Secondo Ifaenyi Orazulike, le persone LGBTI non fuggono solo perché sono perseguitate o attaccate. Spesso non hanno neppure accesso all’istruzione, ad un’assistenza sanitaria o a servizi di base solo a causa del loro orientamento sessuale.

Citando il caso di Samuel, Jakob Keel osserva che molte persone LGBTI vengono imprigionate per motivi completamente diversi rispetto al loro orientamento sessuale, anche se quest’ultimo costituisce la vera ragione. Ciò rende particolarmente difficile per loro fornire le prove di una persecuzione, richieste dalle autorità svizzere.

Sia John che Samuel affermano di incontrare grandi difficoltà a produrre tali prove, dal momento che hanno dovuto lasciare in modo precipitoso il loro paese di origine e non dispongono più di legami con le loro vite precedenti.

Samuel è stato interrogato per dieci ore dai funzionari delle autorità di immigrazione. Gli è stato chiesto se continuerà ad essere gay una volta ottenuto il diritto di asilo in Svizzera. Non sapeva cosa rispondere, anche perché non “non è una scelta”.

L’UFAM non ha voluto esprimersi in merito a questo caso specifico. Sybille Siegwart si limita ad indicare che tali interviste possono durare da 2 a 10 ore, in modo da poter determinare se la storia di un richiedente asilo è credibile e quali dettagli sono rilevanti.

Cambiamento di mentalità

“Scoprire se un richiedente asilo è davvero omosessuale non figura tra le priorità dell’esame delle domande di asilo”, ha dichiarato recentemente all’ATS Liselotte Barzé-Loosli, collaboratrice dell’UFAM. La questione principale che interessa le autorità è di sapere è se il richiedente l’asilo ha un motivo reale per temere delle persecuzioni in caso di ritorno nel suo paese di origine.
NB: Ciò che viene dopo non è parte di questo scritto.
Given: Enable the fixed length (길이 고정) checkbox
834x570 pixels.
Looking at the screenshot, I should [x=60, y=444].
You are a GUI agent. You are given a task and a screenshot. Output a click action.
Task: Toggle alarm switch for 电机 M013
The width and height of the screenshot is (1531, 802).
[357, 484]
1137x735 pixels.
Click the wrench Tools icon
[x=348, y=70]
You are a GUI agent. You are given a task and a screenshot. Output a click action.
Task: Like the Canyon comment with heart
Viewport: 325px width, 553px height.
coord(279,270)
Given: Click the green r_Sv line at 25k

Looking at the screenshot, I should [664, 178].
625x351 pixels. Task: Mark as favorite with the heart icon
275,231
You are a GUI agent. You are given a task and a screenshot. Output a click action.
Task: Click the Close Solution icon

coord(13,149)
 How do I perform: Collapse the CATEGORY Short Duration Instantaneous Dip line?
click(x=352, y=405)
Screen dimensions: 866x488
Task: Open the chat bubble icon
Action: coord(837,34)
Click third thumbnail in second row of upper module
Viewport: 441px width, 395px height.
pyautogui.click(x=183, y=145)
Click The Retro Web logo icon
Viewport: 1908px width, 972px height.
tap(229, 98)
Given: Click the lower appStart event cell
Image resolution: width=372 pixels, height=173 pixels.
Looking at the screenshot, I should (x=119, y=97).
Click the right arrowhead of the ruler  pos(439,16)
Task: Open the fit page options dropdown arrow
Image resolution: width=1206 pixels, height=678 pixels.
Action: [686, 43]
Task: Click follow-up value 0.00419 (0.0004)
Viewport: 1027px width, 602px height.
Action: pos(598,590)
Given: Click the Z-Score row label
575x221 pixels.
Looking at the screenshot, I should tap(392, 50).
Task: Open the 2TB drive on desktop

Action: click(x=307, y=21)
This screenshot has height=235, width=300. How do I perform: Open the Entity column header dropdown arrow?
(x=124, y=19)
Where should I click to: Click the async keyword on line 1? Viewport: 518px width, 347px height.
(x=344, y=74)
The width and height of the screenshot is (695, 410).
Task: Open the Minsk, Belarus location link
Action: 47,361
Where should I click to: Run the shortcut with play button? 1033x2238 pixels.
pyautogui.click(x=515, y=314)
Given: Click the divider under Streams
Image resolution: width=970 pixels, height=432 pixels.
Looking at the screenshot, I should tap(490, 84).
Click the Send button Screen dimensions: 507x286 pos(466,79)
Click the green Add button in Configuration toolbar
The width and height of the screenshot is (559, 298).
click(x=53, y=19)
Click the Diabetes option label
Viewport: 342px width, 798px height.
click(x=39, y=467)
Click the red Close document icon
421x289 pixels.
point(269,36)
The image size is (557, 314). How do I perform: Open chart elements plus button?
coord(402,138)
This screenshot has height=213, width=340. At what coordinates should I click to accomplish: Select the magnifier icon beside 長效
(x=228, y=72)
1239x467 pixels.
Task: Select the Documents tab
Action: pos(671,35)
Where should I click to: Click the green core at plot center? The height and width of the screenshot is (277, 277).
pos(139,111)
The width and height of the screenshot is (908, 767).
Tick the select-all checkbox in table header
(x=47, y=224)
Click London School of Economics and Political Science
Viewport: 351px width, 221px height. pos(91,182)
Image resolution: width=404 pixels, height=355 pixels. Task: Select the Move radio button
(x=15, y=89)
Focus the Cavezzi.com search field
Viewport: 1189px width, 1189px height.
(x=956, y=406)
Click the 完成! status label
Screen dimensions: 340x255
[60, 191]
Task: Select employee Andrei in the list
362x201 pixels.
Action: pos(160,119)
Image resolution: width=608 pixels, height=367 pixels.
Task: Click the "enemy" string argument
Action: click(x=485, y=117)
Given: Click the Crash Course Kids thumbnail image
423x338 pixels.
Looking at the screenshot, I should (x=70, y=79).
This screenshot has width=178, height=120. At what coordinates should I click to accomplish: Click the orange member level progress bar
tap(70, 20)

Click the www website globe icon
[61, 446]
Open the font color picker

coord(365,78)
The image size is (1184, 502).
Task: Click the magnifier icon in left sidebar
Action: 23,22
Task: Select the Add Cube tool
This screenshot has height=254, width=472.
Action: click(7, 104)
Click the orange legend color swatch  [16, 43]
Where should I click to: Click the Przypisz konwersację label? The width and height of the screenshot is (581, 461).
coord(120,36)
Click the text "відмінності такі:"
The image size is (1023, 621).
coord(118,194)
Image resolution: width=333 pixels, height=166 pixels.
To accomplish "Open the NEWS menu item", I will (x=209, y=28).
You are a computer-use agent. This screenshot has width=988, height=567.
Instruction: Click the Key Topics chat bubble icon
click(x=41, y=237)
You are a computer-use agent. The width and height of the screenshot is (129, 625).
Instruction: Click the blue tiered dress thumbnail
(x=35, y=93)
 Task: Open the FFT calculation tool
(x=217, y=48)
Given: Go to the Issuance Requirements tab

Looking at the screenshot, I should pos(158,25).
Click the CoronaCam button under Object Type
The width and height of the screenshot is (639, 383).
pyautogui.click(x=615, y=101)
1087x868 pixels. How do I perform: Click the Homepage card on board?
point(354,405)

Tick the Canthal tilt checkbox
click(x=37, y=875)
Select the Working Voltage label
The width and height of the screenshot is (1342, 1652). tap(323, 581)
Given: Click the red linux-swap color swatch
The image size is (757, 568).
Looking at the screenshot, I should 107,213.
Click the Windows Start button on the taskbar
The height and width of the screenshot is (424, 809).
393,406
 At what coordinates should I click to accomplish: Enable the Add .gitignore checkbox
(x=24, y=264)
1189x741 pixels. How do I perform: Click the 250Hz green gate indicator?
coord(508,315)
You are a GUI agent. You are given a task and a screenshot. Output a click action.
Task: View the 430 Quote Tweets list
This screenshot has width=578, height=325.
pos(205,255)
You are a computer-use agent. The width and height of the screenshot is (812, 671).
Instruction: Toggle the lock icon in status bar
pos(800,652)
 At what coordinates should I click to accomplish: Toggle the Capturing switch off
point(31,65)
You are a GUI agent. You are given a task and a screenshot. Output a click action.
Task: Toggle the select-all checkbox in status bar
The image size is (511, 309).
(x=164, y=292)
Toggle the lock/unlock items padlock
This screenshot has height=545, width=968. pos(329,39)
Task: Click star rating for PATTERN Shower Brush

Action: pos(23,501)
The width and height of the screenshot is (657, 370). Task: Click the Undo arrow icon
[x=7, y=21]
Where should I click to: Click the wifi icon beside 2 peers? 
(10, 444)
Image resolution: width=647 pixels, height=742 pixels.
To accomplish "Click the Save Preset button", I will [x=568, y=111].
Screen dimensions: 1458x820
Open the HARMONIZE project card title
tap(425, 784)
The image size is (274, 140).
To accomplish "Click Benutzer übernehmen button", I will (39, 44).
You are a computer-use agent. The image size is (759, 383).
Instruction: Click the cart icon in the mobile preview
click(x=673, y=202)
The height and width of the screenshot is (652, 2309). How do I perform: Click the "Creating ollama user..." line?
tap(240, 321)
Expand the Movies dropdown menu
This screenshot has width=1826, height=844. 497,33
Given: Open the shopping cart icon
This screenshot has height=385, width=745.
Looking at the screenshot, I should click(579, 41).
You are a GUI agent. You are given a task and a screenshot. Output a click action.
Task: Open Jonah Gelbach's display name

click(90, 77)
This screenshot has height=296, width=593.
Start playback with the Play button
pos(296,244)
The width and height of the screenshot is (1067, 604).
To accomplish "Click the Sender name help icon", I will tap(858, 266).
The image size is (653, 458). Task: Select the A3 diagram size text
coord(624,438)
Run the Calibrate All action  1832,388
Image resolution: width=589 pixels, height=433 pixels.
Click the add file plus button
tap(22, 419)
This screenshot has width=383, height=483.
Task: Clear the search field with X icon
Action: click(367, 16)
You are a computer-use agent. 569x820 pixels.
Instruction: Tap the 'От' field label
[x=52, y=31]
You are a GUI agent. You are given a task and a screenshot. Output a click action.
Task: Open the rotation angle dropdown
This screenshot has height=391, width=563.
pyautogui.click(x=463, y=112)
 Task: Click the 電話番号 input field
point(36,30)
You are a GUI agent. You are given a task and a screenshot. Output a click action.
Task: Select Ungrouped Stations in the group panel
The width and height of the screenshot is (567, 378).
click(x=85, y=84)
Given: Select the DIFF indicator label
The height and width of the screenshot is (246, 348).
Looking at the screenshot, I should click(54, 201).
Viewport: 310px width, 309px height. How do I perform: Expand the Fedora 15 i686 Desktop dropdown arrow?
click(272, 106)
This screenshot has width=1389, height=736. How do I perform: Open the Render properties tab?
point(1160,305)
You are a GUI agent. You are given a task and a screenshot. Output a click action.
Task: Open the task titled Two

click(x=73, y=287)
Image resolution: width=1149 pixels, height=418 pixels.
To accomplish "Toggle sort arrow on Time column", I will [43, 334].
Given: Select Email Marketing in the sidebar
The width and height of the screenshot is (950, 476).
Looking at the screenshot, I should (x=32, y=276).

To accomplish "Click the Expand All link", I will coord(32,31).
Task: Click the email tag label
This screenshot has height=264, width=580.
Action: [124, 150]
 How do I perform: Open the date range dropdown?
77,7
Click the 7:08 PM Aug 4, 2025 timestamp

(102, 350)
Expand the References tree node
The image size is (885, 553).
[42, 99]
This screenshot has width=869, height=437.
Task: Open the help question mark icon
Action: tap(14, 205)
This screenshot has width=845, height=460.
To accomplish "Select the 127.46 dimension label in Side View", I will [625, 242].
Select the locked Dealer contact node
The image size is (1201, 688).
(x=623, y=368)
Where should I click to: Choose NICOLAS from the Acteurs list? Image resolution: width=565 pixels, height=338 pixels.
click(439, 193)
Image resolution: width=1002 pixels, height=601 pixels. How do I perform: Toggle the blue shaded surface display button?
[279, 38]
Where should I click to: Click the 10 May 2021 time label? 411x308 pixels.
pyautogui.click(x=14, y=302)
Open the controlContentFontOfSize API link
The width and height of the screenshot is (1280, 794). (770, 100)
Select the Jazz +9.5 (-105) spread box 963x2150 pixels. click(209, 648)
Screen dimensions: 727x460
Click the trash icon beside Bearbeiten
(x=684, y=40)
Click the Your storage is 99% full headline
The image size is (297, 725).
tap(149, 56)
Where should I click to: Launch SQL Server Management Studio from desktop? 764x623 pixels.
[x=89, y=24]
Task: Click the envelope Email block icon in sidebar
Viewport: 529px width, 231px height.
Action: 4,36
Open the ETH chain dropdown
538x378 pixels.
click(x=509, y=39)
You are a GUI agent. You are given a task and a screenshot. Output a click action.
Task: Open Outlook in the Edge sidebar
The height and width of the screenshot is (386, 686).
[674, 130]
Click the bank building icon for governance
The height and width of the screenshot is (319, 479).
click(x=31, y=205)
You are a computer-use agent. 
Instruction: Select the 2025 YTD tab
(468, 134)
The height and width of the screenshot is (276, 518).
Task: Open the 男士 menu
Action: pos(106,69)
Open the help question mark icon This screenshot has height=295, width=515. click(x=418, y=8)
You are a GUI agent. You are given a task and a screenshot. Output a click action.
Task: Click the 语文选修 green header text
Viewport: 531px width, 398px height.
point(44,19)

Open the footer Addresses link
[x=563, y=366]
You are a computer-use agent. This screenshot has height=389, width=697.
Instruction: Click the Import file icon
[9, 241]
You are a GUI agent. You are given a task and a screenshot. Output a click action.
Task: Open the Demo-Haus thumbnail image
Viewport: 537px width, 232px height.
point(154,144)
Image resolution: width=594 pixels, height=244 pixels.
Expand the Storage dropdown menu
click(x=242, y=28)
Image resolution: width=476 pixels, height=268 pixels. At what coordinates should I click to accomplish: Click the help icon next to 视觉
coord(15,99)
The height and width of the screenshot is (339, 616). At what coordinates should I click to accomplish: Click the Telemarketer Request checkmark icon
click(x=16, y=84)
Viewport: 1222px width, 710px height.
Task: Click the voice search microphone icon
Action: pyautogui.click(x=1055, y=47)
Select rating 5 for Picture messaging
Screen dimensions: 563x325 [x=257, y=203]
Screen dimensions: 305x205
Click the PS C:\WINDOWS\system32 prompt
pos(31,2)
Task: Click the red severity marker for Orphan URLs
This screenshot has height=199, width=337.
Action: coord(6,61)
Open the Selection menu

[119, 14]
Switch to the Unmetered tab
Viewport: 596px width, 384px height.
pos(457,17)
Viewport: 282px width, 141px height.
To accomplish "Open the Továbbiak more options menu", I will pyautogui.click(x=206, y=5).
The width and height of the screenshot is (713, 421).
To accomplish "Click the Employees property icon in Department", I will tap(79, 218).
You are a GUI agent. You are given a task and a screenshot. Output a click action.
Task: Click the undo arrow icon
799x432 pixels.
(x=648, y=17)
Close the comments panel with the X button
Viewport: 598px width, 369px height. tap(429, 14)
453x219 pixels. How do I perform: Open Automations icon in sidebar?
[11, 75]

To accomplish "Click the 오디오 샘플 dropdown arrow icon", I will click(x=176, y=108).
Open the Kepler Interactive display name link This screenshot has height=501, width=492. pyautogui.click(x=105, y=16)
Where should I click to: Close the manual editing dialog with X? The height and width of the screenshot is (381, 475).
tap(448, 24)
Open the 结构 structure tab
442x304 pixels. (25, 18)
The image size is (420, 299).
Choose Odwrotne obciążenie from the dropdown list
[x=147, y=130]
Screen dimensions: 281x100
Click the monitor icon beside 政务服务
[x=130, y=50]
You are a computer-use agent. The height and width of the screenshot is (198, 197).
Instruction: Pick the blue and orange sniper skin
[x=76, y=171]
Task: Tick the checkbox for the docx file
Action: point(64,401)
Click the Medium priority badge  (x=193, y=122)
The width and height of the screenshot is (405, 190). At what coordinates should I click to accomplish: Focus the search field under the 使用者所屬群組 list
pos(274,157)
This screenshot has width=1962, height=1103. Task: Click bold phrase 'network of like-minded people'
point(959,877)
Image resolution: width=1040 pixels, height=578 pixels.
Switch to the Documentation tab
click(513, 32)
A detta di Denise Graf, vi sono stati dei miglioramenti in questi ultimi anni nelle procedure di esame delle domande di asilo, grazie anche al dialogo e a programmi di sensibilizzazione da parte di organizzazioni come Amnesty International e dell’Ufficio federale della migrazione.

Ci siamo sbarazzati di alcuni pregiudizi, secondo i quali le persone LGBTI ”possono vivere nell’ombra e non devono ostentare la loro omosessualità”, afferma Denise Graf. “È stata raggiunta una maggiore sensibilità, ma questo non significa che non vi sono più decisioni problematiche”.